Knowledge: The hunger for individual personal development of the staff is very important in his or her ability and capacity to continuously deliver top-notch and optimum results. The individual that has the penchant for learning from others, teaching others, reading, attending training programmes, conferences etc. stands a good chance of knowing what is happening not just in their industry but also in the local and global economy. You should look out for employees that are continuously learning. Equally importantly, the organisation must, over time, capture, internalise and share its overall build-up of knowledge and experiences.

Integrity: Multibillionaire and arguably one of the most successful investors in the last few hundred years, Mr. Warren Buffet, says about recruitment: “We look for three things when we hire.

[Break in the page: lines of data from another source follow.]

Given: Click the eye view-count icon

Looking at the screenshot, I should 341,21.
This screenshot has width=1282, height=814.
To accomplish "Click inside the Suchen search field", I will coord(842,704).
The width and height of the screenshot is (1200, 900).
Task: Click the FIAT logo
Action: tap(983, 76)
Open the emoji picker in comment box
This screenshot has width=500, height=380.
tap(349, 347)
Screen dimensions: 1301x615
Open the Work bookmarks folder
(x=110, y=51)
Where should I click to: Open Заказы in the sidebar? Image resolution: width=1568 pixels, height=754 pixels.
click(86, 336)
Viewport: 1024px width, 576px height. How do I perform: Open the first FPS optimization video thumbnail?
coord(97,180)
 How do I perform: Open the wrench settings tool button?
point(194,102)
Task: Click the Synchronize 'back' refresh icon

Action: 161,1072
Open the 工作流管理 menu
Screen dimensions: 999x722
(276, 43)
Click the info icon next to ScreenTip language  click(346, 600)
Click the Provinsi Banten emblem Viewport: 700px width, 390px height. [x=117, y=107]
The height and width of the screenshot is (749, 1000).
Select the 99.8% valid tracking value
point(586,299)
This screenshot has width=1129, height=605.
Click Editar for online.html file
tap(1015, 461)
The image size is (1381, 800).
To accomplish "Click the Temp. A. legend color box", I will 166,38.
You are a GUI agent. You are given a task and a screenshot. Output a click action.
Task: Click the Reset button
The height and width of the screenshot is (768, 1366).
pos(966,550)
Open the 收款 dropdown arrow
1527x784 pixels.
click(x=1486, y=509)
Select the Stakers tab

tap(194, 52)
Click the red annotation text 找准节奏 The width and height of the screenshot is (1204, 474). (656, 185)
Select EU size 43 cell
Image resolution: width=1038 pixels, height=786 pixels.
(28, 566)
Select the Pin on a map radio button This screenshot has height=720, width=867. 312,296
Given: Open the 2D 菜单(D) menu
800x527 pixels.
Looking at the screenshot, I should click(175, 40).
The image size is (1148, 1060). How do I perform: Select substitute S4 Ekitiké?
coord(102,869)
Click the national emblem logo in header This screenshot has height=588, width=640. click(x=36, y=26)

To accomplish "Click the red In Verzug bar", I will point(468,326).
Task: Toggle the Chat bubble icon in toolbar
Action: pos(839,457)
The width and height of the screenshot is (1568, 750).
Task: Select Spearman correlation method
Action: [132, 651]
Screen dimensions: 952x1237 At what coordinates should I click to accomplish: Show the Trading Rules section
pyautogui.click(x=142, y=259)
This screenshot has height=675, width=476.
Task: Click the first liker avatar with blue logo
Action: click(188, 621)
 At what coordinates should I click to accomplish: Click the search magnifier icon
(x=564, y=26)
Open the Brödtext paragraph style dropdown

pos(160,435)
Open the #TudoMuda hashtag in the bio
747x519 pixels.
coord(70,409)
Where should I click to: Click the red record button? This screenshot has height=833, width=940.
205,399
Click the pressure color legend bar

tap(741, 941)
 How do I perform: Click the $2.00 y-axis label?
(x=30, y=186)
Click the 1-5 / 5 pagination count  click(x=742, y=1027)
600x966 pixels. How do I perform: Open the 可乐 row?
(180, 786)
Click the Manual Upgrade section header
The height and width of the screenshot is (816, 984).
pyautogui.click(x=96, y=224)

We look for intelligence, we look for initiative and energy, and we look for integrity.” He went on to caution,“…if they don’t have the latter, the first two will kill you, because if you are going to get someone without integrity, you want them lazy and dumb!” Similarly, the late Jon Huntsman, Sr., who built his chemical company from nothing to a $12-billion enterprise, attributes integrity to success. He argued that the difference between the unsuccessful, the temporary successful and those who become and remain successful is character.

Integrity builds success for you in a small, consistent but very assured way as long as you have the skills required in your field and the energy to sustain you on your journey. Unfortunately, both entrepreneurs and their employees in our environment have adopted fraud as a ‘smart’ way of ‘creating wealth’. Nothing can be further from the truth and reality as lack of integrity can only bring temporary ‘successes’ at the great risk of losing everything. It is stupid, unwise and unsustainable.

Success and success attitudes, like failure and failure attitudes, are very contagious amongst people in ways that are very subtle yet deep and relentless. Consequently, you must be very diligent and thorough in getting the right people with the right skills and attitude to populate your enterprise if you are to engender a pervasive can-do mind-set and success attitudes. Lazy and dishonest staff must be avoided at all costs. But getting the right people is only the first step towards building a successful enterprise. With the right selection and recruitment, the next big staff challenge you will face and must address will be about staff retention to maximise productivity and minimise disruptions and turnover. So, next week, we shall take up ‘Staff Retention’.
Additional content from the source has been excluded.